Fit for Commerce fit nicely into the category of “Companies that give capitalism a bad name.” Not wanting to waste one dime of the king’s ransom the company pay its PR firm, FitforCommerce used Christ’s birthday as a stage from which to launch a customer acquisition program. Under a snowy graphic of Christmas presents was a questionnaire straight from the sales force’s tool kit: Do your customers move seamlessly between carts when logged in? Can you show product shipping status? Do you have a conscience?
George Simpson Communications. George breaks one of the cardinal rules of show business: If you’re going to be irreverent about a hallowed family institution, you’d better damn well be funny. George was not. His Christmas patio shot with his lovely family used a word balloon device perhaps amusing to friends, but not to the world at large. Daughter says brother “smells like beer” and wifey asks, “Where’s my goddamed (sic) phone charger?” Did it never occur to George that taking the Lord’s name in vain on the occasion of the savior’s birthday might not showcase his PR talents at their optimum level?
CPXi deserves from props for pulling off a passable digital substitute for receiving a real Christmas card. The email image shows a beautiful blue card emerging from a deep red envelope. Click on it and you’re moved to animation in which the card pops out and opens up to wish you holiday cheer and tells you that “on your behalf,” a donation has been made to the Pajama Program. It’s a great charity that gives sleepwear and books to needy kids. But, agency folks, I’m going to say this once and don’t make me repeat it because I take no joy in saying it: We lowly writers survive partially off what an old associate of mine used to call “glom.” Apart from few actual Christmas cards, I personally also received no tins of cookies, boxes of candy, or metal ashcans filled with three flavors of popcorn. We don’t make the kind of cash agency folks do. These are an important supplement to our year-end diets.

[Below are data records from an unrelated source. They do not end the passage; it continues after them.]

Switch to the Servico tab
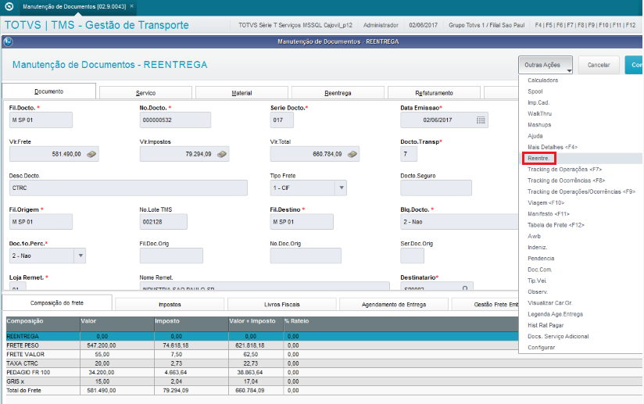The height and width of the screenshot is (404, 644). [146, 93]
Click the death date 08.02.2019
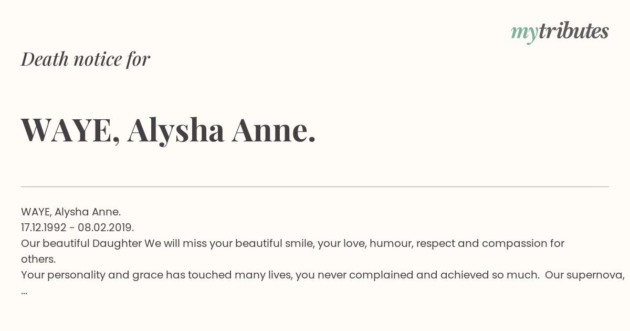The image size is (630, 331). 106,227
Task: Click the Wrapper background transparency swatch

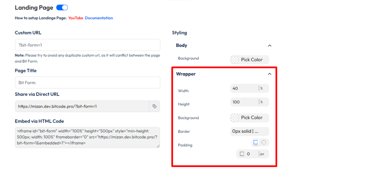Action: [x=235, y=118]

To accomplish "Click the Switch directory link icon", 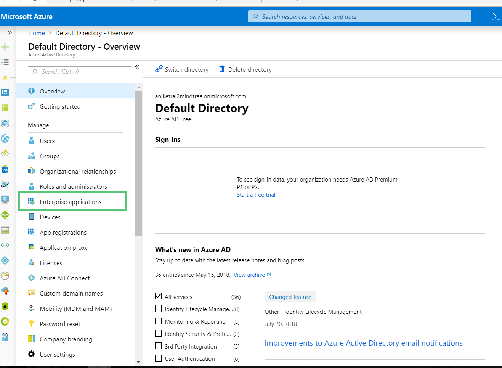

Finally, to all of the aforementioned, have a Merry Christmas and show me some goodwill in having a little fun at your expense. PR’s a tough enough game as it is without creeps like me piling on, I know. However, I will take this opportunity to extend special holiday felicitations to those that actually did send me cards: Judy Kalvin of Kalvin PR, Sandy Pell and Team Hootsuite, Achtung, and the folks at Exchange Lab.